- _Extract provided_
──────

Picking up a copy of the Evening Times at a newsstand to read what was on Suter Kegg’s mind?

Having newsstands?

Walking up the steps into the Allegany High School gym and buying one of those to-die-for pretzels before taking a left or a right for a smaller set of steps, depending on where you were going to sit?

Walking into the Allegany gym before it lost seating to fire codes, seeing it jammed packed and just knowing it is the biggest room you will ever be in in your life?

Hearing Tom O’Rourke’s perfect voice on the public-address system?

Sitting in the balcony of Allegany’s gym with all of your friends and feeling so grown up?

Sitting at the scoreboard end of the Allegany gym in those bleachers right behind the basket, having the time of your life trying to distract free-throw shooters and feeling so young and silly?

──────

- _Data shown_

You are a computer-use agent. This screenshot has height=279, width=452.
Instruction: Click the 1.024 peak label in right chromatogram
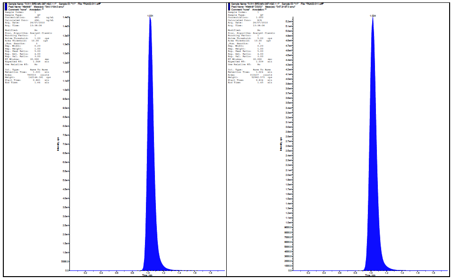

──────

- _Tasks to perform_
(A) Write down everything in the Allegany gym recollections from "Hearing Tom O’Rourke’s" down to "young and silly?".
(B) According to the Allegany gym recollections, whose voice was heard on the public-address system?
(C) Recast the paragraph of the Allegany gym recollections beginning "Sitting at the scoreboard end" as a short list that keeps its main facts.
The listing stands apart from the Allegany gym recollections and is separate material.

- _Final results_
(A)
Hearing Tom O’Rourke’s perfect voice on the public-address system?

Sitting in the balcony of Allegany’s gym with all of your friends and feeling so grown up?

Sitting at the scoreboard end of the Allegany gym in those bleachers right behind the basket, having the time of your life trying to distract free-throw shooters and feeling so young and silly?

(B) Tom O'Rourke's.

(C)
- Place: the bleachers right behind the basket, at the scoreboard end of the Allegany gym
- Activity: trying to distract free-throw shooters
- Feelings: having the time of your life and feeling young and silly